You want a primer on how to run a conglomerate? You want to know how insurance works, how manufacturing and finance intertwine and how buying whole companies can be exceedingly lucrative if left alone? Do you want to know how to invest in stocks the right way and the wrong way? Then go punch up Warren Buffett's annual letter released this morning.
The first thing you notice is an overarching measurement of performance vs. several benchmarks. The rigor here, as always, is tremendous.
Then, because insurance is a principal way that Buffett makes money, there is an inordinate amount of insight given to this business. It's boring, it's methodical and it's the guts of Berkshire Hathaway (BRK.A, BRK.B).
Buffett then writes about a host of his businesses, including a brutal excoriation of how poorly Burlington Northern performed vs. the far-better-run Union Pacific (UNP). I sure wouldn't want to work there this morning. I was surprises that Buffett mentions nothing to speak of about Burlington and oil, given what will most likely be a big slowdown in a hugely-important cargo.
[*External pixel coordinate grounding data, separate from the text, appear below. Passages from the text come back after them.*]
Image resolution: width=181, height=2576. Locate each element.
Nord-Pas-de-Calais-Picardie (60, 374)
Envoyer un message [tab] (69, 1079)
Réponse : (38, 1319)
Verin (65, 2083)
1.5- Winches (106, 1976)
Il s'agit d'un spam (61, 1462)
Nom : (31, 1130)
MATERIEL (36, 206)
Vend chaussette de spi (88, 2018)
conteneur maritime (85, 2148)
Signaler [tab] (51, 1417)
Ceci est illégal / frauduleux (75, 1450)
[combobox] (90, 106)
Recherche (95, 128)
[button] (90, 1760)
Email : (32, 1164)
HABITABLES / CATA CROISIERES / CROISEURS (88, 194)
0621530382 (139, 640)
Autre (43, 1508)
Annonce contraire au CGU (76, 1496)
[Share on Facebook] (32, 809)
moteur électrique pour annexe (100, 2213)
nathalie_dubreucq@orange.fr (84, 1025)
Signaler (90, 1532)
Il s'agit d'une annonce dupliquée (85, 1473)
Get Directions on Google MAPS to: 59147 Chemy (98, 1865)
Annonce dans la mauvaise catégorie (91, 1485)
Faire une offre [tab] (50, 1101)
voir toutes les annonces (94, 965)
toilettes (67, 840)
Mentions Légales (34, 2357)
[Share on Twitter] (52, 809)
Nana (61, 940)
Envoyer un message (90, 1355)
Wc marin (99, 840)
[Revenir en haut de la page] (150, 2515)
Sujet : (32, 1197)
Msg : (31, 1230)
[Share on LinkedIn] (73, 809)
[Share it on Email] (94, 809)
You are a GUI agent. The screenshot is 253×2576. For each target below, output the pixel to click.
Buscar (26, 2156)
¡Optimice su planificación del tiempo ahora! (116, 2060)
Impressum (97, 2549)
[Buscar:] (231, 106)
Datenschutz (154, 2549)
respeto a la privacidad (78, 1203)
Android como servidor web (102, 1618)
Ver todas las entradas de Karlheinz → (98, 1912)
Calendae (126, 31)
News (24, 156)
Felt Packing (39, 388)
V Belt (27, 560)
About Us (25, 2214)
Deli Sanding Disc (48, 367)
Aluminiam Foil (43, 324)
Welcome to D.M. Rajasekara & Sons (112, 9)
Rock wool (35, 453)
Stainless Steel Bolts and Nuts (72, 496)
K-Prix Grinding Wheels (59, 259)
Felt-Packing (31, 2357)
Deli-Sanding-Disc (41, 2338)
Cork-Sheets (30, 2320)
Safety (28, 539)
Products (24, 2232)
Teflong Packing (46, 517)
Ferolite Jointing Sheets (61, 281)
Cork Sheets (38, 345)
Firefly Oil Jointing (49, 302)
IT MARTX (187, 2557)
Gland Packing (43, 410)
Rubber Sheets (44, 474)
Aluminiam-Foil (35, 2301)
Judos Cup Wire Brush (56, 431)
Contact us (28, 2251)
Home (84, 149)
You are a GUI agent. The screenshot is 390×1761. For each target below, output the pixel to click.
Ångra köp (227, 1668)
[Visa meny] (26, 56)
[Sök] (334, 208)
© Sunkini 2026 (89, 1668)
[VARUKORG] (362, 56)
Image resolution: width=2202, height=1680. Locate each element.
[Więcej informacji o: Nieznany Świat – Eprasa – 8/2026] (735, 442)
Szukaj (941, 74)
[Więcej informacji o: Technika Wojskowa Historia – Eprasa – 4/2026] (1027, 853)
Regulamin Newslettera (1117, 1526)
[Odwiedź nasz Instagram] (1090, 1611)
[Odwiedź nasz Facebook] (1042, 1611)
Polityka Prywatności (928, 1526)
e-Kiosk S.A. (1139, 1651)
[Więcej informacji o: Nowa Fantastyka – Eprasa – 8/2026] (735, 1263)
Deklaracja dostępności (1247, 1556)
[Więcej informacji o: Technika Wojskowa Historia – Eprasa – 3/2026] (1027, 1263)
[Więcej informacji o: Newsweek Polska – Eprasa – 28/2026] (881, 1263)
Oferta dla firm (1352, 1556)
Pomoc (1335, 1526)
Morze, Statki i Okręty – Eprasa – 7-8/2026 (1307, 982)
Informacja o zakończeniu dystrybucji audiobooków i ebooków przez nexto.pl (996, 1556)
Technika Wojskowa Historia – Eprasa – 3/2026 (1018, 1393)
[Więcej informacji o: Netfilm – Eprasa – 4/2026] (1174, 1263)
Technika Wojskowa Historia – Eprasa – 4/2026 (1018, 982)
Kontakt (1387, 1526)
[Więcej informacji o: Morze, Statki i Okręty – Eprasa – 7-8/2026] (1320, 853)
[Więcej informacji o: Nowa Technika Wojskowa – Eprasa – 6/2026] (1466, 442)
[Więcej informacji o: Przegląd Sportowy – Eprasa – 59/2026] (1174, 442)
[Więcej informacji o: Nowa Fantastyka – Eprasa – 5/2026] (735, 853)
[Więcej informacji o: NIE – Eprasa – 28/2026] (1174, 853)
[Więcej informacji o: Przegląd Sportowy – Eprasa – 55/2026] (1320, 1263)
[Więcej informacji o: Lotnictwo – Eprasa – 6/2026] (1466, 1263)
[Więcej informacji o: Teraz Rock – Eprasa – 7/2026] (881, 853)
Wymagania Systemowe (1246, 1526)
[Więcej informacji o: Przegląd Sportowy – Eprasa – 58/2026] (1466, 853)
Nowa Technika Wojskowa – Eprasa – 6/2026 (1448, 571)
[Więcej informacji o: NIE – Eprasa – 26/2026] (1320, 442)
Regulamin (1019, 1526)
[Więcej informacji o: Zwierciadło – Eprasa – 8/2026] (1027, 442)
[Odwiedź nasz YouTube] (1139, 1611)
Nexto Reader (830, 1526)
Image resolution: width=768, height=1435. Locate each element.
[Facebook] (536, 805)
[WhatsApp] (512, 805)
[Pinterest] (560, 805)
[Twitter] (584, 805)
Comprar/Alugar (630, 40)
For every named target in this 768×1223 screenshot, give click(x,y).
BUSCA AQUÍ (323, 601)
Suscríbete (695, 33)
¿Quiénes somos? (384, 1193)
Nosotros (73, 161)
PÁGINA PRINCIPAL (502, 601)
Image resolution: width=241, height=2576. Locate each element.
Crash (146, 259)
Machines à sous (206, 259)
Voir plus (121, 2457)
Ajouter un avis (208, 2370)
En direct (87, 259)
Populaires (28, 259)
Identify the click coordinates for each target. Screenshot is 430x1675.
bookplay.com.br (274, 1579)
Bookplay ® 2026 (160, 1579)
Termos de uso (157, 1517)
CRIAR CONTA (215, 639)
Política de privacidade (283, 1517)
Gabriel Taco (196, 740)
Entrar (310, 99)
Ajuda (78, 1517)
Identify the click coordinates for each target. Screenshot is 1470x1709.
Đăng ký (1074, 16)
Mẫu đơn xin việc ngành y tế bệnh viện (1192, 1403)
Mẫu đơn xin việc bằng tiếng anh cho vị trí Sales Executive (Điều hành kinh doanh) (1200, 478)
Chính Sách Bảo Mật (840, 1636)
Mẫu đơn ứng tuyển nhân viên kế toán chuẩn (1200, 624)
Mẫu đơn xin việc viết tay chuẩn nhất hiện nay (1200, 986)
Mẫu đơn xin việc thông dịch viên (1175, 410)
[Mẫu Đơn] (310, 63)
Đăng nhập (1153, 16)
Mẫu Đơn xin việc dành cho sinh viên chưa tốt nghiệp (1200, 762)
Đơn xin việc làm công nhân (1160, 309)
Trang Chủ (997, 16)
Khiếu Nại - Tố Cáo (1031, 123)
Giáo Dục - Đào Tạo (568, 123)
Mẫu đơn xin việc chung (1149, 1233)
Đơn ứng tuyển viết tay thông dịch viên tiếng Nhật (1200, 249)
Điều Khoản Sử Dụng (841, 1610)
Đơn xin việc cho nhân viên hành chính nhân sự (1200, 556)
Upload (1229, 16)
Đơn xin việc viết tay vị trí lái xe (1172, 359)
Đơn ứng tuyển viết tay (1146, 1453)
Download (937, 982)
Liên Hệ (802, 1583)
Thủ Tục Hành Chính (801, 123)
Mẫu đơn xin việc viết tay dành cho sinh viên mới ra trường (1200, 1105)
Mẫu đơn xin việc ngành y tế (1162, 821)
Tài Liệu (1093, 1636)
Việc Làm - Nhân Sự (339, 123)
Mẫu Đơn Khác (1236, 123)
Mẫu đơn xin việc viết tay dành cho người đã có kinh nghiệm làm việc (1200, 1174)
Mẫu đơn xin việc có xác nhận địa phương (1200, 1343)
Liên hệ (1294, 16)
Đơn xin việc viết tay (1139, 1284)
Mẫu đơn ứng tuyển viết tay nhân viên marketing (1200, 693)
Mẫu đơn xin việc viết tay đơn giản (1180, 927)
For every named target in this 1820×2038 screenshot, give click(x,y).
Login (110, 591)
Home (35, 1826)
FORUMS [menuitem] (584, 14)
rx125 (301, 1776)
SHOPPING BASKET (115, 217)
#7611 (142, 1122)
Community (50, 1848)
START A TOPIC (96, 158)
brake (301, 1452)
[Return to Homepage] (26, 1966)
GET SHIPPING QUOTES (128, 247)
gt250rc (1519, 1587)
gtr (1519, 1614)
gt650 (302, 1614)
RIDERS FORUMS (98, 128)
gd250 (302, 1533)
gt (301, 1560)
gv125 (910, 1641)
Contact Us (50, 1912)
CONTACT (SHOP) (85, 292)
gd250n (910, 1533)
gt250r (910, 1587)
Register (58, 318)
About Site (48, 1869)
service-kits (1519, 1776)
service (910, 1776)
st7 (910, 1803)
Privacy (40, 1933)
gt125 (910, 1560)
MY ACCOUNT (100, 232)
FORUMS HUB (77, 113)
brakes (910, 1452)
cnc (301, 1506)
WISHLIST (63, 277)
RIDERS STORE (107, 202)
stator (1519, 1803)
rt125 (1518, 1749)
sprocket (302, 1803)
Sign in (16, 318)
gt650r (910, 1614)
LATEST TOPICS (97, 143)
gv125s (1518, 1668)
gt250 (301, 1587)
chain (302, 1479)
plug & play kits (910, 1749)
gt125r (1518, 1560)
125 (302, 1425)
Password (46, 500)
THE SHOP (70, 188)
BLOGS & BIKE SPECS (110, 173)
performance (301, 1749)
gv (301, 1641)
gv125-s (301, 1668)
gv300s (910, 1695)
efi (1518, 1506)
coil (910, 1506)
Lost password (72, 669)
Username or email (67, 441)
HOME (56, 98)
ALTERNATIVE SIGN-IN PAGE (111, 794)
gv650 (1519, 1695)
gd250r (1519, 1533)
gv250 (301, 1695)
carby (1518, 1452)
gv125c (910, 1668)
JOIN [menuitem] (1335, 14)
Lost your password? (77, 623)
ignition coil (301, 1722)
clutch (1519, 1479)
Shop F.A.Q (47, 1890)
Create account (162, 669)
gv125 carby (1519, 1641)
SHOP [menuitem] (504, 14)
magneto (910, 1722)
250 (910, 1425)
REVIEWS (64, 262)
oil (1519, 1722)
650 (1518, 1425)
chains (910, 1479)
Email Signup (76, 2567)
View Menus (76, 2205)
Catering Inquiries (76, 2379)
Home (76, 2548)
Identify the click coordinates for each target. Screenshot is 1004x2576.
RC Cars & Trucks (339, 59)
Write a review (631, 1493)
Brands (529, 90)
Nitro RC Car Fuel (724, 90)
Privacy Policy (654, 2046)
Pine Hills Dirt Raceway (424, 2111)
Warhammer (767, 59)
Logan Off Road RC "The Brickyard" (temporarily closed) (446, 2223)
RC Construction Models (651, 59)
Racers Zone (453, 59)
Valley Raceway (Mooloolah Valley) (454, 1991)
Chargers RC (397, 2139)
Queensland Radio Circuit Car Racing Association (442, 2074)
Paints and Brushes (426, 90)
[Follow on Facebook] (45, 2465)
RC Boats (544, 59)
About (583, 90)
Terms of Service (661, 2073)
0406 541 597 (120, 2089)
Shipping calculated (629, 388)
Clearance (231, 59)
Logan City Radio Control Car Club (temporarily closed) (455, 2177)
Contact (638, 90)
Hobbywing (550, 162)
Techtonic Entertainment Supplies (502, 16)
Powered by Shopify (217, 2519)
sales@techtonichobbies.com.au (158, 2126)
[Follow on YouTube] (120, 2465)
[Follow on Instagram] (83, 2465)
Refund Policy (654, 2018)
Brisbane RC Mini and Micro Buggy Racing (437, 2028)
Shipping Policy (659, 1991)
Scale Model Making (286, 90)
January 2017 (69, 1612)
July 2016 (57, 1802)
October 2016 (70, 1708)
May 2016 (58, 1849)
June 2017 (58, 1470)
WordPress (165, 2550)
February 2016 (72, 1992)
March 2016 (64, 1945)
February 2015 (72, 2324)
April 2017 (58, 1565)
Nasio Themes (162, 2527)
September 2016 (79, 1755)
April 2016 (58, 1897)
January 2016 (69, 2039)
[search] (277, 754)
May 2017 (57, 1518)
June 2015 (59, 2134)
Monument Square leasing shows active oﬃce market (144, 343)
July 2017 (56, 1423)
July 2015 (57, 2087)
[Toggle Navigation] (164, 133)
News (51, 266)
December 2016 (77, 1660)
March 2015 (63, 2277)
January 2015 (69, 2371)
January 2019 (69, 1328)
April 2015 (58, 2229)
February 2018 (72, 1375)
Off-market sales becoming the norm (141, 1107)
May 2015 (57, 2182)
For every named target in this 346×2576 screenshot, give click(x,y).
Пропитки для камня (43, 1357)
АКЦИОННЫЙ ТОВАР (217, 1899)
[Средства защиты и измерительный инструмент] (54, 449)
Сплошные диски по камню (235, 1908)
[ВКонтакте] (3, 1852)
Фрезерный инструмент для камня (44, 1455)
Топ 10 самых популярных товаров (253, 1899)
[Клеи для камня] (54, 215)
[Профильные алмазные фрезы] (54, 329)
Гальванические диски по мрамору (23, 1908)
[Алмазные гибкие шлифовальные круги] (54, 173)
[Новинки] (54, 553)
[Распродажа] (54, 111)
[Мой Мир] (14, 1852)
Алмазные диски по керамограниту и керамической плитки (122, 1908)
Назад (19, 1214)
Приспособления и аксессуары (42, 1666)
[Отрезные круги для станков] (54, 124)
Buffett then gives you an analysis of his Big Four portfolio holdings: American Express (AXP), IBM (IBM), Coca-Cola (KO) and Wells Fargo (WFC).
I found this section deeply wanting.
First, American Express if the biggest disappointment in the Dow Jones Averages this year. That's because it lost a key contract with Costco (COST) that was responsible for an astounding 75 cents worth of earnings. It also lost a key lawsuit against the U.S. government on monopolistic practices. Neither is addressed. I don't know at what time this letter is put to bed, but I would have dealt with these issues.
IBM? What can I say? This stock was the worst-performing stock in the Dow last year. I would have put some color into why this one is still worth holding given the disappointment. Maybe Becky Quick will ask him on Monday's three-hour "Squawk Box" special.
I have no qualms with Wells Fargo. My Charitable Trust owns it. I do have issues with Coca-Cola, where there were questions about management's alignment with shareholders. It would have been good to weigh in.
Then there's a very harsh remonstration of a failed investment in Tesco that cost the company more than $400 million. It is tough to read because the reason Buffett gives for letting this situation turn into a loss was a lack of a sense of urgency in his examination of the holding. Ouch.
Finally, there is nothing in here about the gigantic Exxon (XOM) position that came and went? What was that all about? Inquiring minds sure would like to know. Buffett doesn't boot easily. So what the heck happened? I would have loved some oil commentary.
The letter then has a splendid history of Berkshire, befitting the 50th anniversary, with why Buffett has been so successful. It is a welcome primer and an excellent lesson in portfolio management over a multi-year timeframe.
All in all, it's a great read. And one that should intrigue people who want to know who this man is that we revere and the company he built and why we recognize his investment acumen as the greatest of all time.